* **Dataset entries**:
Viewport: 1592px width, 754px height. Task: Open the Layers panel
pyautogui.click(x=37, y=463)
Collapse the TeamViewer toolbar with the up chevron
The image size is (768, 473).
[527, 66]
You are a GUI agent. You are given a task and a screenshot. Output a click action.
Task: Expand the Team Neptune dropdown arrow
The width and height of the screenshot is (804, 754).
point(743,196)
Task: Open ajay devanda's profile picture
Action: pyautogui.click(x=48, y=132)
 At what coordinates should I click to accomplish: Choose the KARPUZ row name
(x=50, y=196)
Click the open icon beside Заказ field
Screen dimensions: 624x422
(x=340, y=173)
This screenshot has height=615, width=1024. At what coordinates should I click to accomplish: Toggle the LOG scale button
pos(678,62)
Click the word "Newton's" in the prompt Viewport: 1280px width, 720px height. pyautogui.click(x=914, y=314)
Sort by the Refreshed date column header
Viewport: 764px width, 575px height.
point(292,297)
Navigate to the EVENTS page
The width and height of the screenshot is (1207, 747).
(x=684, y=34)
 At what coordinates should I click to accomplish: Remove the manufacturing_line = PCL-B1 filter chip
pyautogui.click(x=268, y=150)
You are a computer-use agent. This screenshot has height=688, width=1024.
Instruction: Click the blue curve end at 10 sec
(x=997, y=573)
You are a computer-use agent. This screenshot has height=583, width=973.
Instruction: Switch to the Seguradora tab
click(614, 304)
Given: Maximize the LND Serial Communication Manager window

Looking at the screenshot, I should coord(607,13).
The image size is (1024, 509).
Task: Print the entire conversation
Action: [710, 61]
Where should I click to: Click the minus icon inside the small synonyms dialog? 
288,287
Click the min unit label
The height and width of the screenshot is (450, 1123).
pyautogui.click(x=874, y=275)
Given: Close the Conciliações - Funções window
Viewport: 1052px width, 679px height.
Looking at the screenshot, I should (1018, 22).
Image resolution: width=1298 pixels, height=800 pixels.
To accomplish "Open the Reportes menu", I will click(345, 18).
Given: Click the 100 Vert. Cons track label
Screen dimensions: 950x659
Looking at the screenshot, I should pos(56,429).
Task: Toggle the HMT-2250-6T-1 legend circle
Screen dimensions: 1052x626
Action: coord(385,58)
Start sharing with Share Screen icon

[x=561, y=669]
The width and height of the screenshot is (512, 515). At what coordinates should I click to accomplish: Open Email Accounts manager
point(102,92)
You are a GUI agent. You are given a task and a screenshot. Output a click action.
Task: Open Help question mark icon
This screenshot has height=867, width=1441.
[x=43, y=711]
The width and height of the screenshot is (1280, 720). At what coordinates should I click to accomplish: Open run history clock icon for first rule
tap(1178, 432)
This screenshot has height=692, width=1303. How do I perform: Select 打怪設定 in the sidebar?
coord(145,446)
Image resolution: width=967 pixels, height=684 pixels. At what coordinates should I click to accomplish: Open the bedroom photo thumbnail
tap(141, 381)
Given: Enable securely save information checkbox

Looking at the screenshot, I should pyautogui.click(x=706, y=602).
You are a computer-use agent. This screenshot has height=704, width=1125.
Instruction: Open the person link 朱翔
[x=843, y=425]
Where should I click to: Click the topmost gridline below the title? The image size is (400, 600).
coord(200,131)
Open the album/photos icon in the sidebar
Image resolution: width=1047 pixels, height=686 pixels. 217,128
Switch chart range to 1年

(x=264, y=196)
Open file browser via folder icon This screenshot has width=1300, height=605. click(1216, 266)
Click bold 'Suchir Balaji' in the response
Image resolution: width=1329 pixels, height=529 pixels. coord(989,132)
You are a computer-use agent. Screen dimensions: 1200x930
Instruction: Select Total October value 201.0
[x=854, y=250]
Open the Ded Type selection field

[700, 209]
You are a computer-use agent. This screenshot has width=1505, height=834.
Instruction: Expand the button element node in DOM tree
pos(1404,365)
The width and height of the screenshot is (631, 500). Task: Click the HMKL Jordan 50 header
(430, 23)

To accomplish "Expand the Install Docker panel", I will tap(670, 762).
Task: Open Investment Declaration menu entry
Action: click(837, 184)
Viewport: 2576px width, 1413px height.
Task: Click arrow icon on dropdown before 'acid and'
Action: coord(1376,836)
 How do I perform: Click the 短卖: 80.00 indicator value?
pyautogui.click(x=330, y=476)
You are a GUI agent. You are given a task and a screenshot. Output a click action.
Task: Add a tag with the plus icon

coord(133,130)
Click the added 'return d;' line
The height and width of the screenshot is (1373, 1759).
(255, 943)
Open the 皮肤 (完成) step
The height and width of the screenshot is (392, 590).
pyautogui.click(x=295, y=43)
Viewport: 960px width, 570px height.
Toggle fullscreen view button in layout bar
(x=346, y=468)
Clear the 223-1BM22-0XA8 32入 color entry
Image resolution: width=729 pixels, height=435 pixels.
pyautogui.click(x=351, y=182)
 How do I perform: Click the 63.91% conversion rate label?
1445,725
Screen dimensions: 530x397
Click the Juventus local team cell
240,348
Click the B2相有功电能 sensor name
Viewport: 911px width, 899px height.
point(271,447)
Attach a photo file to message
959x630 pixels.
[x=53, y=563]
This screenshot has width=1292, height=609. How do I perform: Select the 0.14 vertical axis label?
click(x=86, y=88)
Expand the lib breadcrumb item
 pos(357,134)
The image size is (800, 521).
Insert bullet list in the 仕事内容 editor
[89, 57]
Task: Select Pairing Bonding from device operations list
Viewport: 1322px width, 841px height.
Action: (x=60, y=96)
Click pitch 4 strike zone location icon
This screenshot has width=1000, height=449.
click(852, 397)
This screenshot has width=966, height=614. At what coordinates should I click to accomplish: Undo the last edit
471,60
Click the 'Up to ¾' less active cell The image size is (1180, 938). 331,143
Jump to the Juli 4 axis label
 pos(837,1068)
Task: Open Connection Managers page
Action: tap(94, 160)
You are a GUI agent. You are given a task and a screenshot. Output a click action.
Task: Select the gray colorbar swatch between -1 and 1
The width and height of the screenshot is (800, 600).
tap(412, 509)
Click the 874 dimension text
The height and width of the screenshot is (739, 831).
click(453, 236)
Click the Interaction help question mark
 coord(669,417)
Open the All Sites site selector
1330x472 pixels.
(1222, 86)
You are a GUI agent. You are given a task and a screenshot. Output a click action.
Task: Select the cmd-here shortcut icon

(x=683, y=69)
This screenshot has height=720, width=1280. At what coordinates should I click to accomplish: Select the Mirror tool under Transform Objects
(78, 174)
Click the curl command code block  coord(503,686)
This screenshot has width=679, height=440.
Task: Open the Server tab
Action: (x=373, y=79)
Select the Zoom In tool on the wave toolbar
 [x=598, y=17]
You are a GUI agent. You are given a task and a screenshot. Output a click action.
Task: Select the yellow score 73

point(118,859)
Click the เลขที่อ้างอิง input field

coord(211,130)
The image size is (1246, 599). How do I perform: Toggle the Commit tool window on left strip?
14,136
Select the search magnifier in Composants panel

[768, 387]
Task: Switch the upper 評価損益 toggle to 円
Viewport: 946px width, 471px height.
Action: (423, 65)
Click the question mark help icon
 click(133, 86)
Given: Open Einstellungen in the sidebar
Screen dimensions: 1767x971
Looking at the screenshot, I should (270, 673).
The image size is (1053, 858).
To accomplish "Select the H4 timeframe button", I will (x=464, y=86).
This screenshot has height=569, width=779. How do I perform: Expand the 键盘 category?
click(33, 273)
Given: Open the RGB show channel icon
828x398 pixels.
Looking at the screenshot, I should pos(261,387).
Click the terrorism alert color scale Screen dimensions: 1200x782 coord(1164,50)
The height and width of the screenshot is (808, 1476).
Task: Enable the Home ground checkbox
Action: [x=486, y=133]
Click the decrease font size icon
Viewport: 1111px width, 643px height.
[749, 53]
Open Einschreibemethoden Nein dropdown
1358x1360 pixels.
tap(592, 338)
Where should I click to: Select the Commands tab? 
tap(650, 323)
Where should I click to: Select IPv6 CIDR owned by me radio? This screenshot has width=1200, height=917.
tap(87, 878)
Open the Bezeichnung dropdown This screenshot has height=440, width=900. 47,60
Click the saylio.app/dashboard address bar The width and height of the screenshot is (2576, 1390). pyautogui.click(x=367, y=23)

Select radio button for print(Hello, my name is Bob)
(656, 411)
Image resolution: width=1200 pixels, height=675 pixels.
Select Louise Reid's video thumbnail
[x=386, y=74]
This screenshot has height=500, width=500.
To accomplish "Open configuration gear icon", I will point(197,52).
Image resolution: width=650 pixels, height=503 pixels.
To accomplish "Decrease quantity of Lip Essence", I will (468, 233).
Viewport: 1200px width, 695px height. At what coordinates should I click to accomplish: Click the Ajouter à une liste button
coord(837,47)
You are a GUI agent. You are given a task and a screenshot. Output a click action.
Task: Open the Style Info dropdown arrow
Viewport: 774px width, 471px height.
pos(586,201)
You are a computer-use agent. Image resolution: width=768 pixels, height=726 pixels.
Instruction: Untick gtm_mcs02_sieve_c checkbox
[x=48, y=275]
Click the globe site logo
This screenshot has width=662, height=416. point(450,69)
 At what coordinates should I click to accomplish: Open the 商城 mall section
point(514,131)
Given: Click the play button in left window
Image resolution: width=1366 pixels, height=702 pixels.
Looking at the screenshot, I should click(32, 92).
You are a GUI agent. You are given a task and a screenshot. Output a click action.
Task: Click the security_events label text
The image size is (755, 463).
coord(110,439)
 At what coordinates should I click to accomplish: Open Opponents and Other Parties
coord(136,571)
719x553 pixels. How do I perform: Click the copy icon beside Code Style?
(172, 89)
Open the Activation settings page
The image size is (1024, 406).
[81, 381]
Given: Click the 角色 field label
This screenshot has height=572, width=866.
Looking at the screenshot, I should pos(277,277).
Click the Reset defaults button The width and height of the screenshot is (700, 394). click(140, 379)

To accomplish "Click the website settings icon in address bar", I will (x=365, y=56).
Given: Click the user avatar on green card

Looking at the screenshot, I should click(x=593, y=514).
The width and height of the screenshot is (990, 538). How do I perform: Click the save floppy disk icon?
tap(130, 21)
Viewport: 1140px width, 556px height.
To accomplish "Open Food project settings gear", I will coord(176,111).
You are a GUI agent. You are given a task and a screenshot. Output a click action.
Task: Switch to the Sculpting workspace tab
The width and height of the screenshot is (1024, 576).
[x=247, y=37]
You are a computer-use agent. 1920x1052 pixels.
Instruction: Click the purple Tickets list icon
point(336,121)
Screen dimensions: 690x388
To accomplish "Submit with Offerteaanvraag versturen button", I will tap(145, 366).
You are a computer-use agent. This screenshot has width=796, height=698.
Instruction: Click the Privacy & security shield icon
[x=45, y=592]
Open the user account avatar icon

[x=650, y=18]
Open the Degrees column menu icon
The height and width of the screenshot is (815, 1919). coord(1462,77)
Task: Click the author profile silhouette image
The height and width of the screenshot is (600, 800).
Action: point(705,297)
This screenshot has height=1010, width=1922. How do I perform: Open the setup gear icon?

* **Work required**: Scan the entries and show every line in which the word "settings" is found.

* **Solved problem**:
Open the Activation settings page
To accomplish "Click the website settings icon in address bar", I will (x=365, y=56).
To accomplish "Open Food project settings gear", I will coord(176,111).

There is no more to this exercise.